Actuellement, il y a une dégradation de l'état de santé, selon Guillaume Legrand : “Je pense que la question des jeunes est particulièrement importante : ce sont des jeunes qui ont vécu, durant des années importantes pour eux en termes de structuration, des périodes de confinement. Ils ont été très isolés socialement et je pense qu’à l'heure actuelle, on vit les conséquences de cet isolement social.” Pour éviter une aggravation de la situation sanitaire, “on tend à réduire les délais autant que faire se peut. On essaie d'introduire et d'innover avec de nouvelles consultations d'infirmiers de pratique avancée et notamment des infirmiers de consultation pour répondre au manque de psychiatres”, explique le docteur Legrand. Il dénonce effectivement un déficit de psychiatres, un déficit “encore plus criant au niveau de la pédopsychiatrie.”

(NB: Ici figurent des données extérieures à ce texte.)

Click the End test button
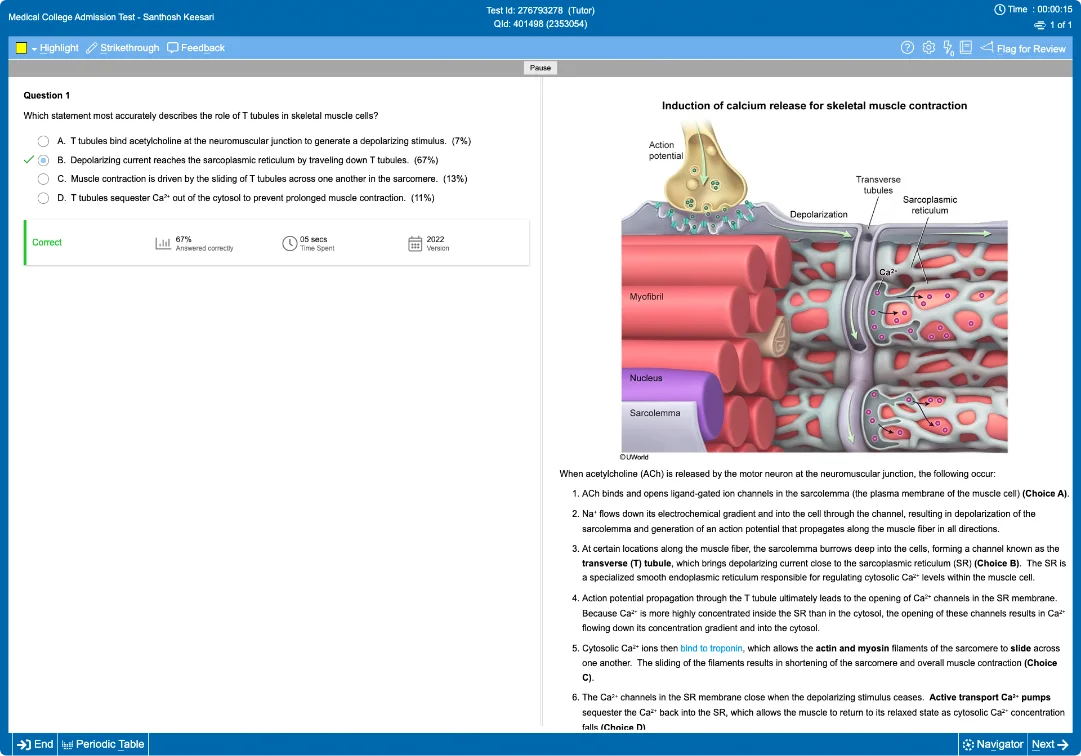This screenshot has width=1081, height=756. 36,744
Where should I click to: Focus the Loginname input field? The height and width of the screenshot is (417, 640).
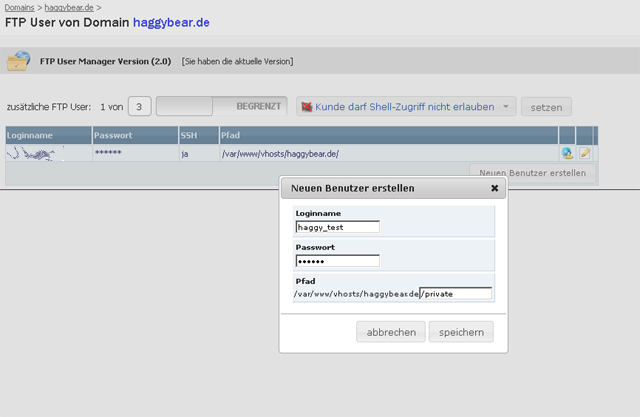click(x=337, y=227)
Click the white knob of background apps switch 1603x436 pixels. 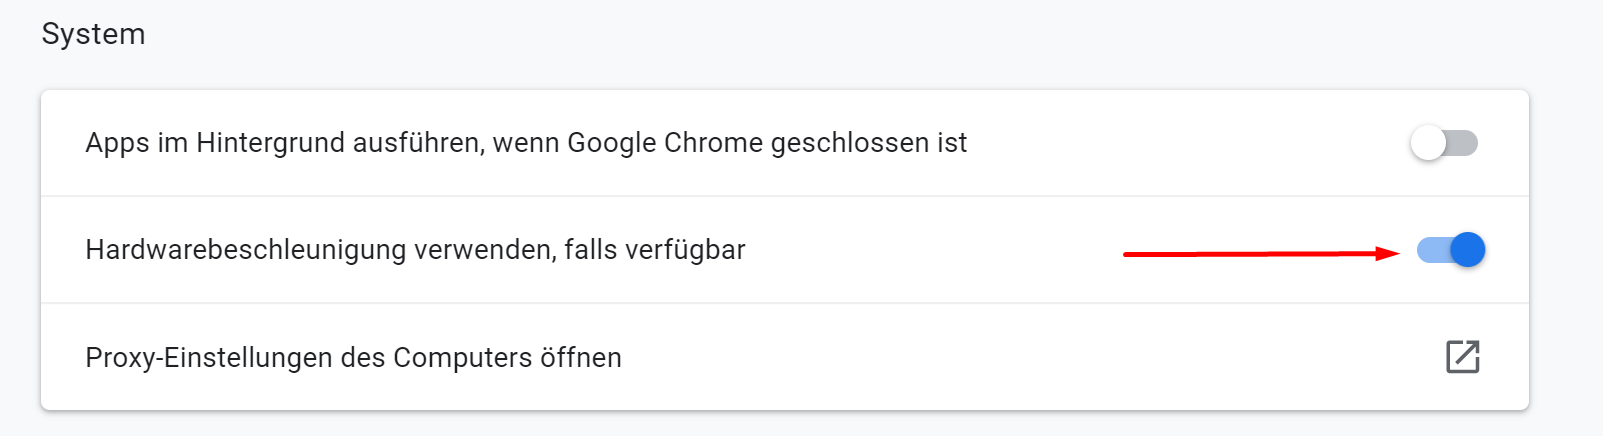pyautogui.click(x=1428, y=143)
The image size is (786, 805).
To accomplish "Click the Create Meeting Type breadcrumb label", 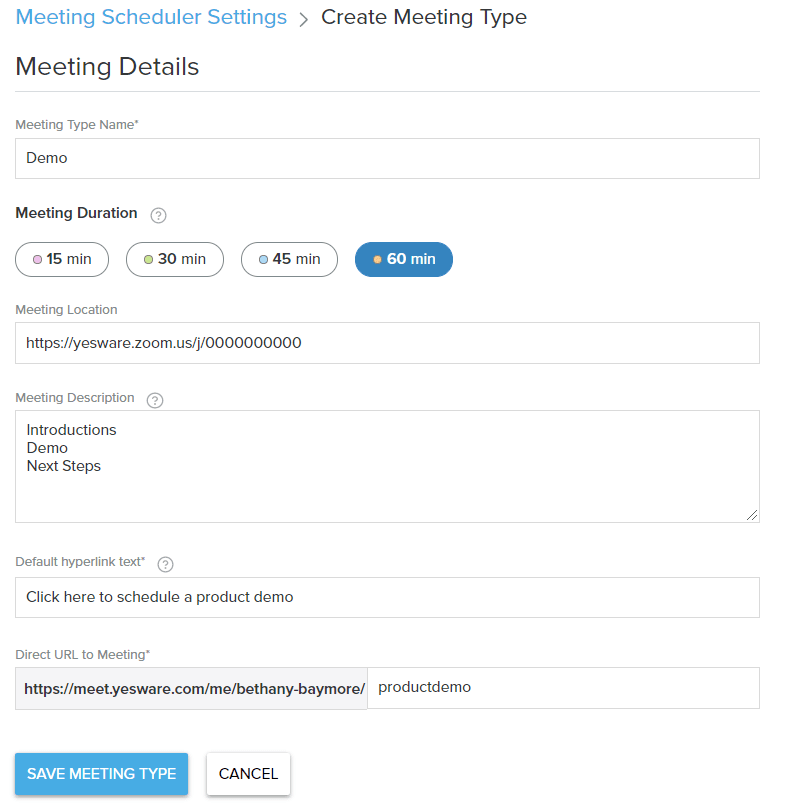I will coord(424,17).
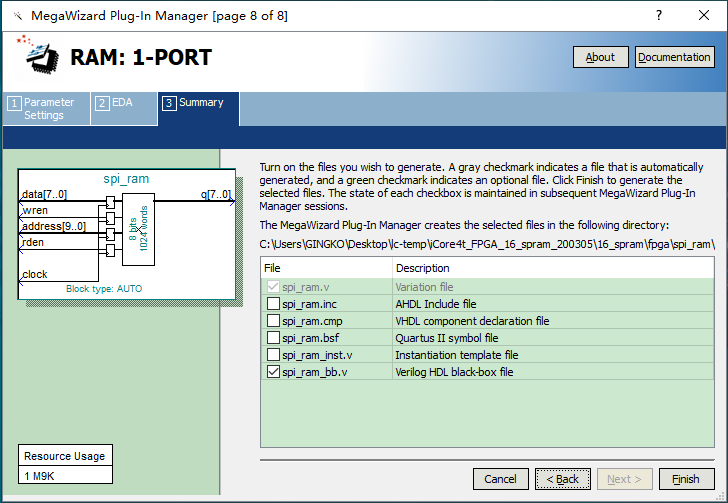
Task: Enable the spi_ram.inc AHDL Include file
Action: click(x=273, y=304)
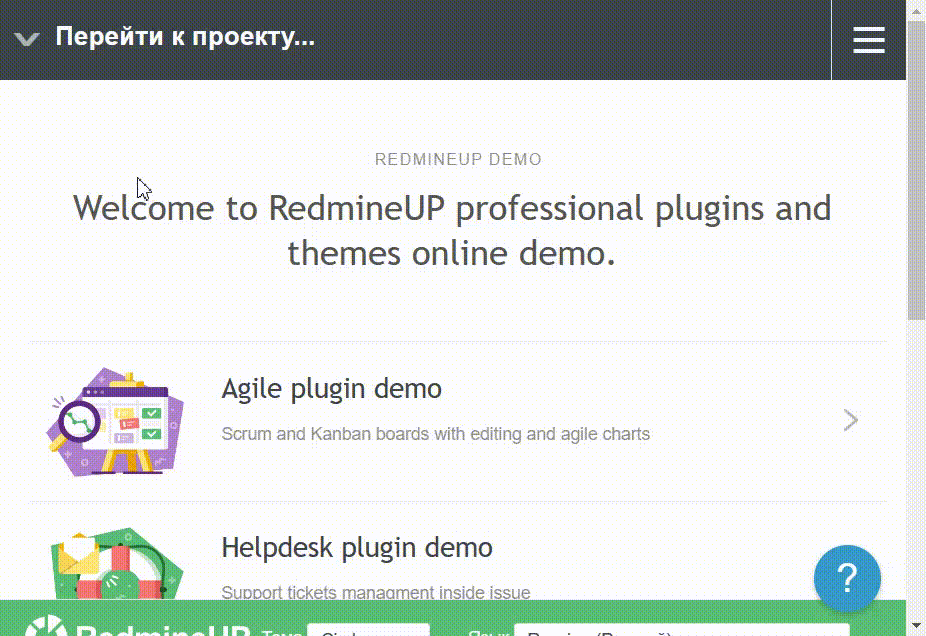This screenshot has height=636, width=926.
Task: Click the 'REDMINEUP DEMO' label
Action: tap(458, 159)
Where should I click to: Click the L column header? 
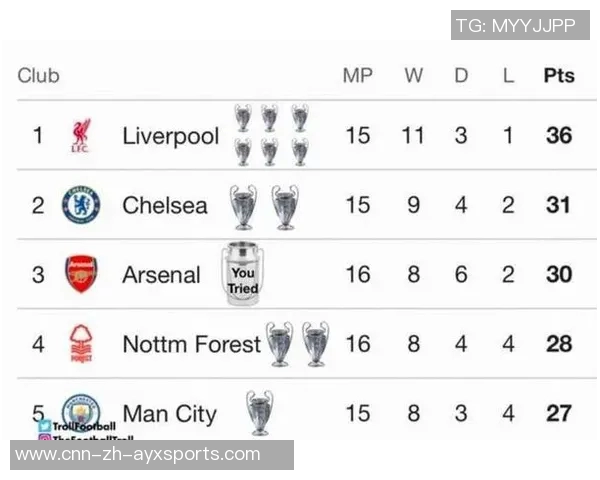[508, 75]
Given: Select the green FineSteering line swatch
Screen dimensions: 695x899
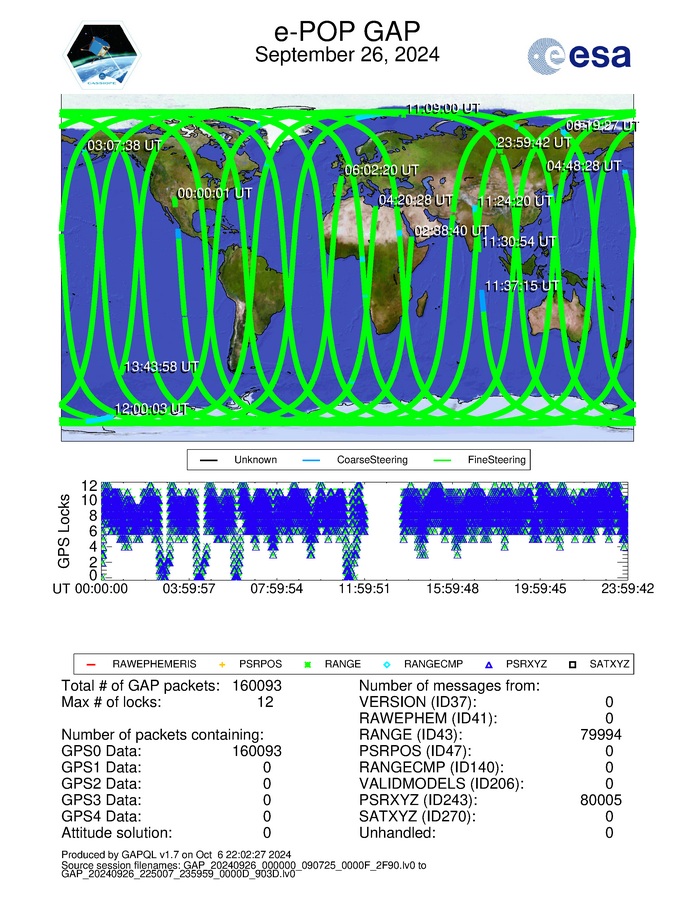Looking at the screenshot, I should [439, 460].
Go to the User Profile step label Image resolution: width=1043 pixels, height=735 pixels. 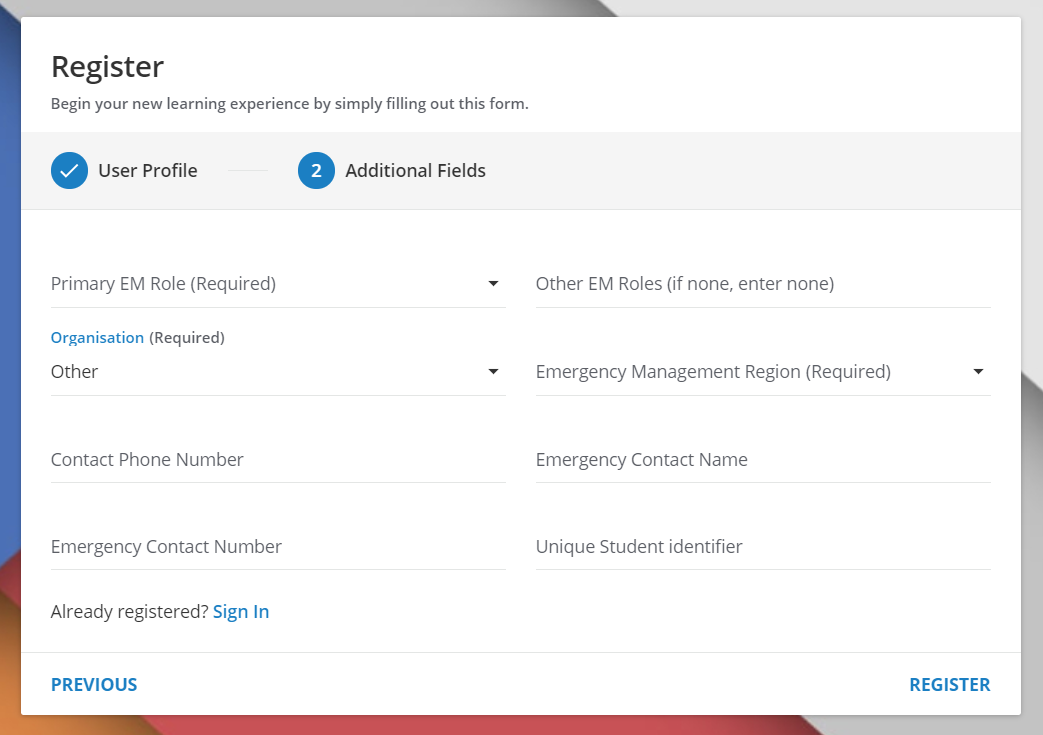[148, 171]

Des hospitalisations qui tardent
Pour être hospitalisé, les délais sont extrêmement variables : “Ça dépend de la situation. Malheureusement, certains finissent aux urgences. On essaie de répondre le plus rapidement possible quand les urgences nous orientent les patients mais les hospitalisations qui sont prévues à partir des secteurs psychiatriques, généralement, tardent sur plusieurs semaines. A moins de critères très précis et d'une négociation très intense de la part des confrères, ça peut aller jusqu'à plus d'un mois pour obtenir une hospitalisation organisée. Bien souvent, au-delà d'un mois, soit la crise est passée et on a réussi à résoudre le problème autrement, soit l'hospitalisation a été accélérée parce que le patient a fini aux urgences”, détaille Guillaume Legrand.
Ces signes qui doivent alerter
Pour détecter en amont d’éventuels troubles chez nos proches, il faut rester attentif à “des pensées négatives, des symptômes dépressifs débutants, de l'isolement social, parfois même des consommations de toxiques” jusqu'à l'apparition "d’idées noires, de manque d'envie.” ” Des changements de comportement, des troubles du sommeil, des troubles de l'appétit et des troubles du comportement quels qu'ils soient, c'est à dire des troubles du comportement auto ou hétéro agressifs ” doivent nous alerter sur la nécessité d'une prise en charge, prévient Guillaume Legrand. Au total, 3 millions de personnes souffrent de troubles psychiques sévères en France, et cela s’est aggravé depuis 2019.